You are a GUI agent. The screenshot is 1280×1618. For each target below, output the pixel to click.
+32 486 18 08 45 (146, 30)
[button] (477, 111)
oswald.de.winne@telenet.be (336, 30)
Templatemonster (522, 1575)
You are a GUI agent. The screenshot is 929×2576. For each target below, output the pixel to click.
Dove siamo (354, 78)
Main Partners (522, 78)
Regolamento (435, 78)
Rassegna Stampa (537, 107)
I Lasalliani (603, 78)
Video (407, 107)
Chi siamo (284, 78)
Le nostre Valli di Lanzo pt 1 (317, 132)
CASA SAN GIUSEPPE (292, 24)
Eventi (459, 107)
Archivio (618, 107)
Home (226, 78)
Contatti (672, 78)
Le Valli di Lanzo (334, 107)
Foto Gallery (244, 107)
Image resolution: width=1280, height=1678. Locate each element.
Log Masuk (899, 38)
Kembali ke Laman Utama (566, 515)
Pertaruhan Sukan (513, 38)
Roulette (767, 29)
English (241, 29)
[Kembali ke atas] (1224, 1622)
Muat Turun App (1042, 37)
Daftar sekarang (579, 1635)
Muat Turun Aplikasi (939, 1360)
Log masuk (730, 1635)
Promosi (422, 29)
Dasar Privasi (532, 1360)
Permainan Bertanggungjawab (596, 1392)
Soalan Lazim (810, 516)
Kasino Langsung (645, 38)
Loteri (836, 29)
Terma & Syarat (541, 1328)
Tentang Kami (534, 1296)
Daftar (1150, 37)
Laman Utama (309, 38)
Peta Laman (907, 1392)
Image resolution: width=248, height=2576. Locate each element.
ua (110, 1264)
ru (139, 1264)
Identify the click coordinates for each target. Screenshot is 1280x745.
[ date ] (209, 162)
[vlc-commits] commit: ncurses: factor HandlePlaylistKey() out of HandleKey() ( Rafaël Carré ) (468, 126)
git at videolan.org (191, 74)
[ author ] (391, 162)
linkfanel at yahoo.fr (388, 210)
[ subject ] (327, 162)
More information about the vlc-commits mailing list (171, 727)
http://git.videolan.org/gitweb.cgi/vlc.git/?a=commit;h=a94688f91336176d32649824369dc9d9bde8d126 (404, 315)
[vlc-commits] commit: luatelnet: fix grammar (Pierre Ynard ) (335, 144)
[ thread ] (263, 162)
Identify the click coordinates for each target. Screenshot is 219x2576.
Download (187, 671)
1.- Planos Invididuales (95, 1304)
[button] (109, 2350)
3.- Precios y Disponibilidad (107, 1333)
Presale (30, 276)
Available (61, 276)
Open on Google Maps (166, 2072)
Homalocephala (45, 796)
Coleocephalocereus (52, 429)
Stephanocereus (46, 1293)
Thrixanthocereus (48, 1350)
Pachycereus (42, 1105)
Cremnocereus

--------

→ **Activity**:
Set down exactly the line with "[button] (109, 2350)" and each line after it up to the end of the records, adding nothing.

→ **Result of this task**:
[button] (109, 2350)
3.- Precios y Disponibilidad (107, 1333)
Presale (30, 276)
Available (61, 276)
Open on Google Maps (166, 2072)
Homalocephala (45, 796)
Coleocephalocereus (52, 429)
Stephanocereus (46, 1293)
Thrixanthocereus (48, 1350)
Pachycereus (42, 1105)
Cremnocereus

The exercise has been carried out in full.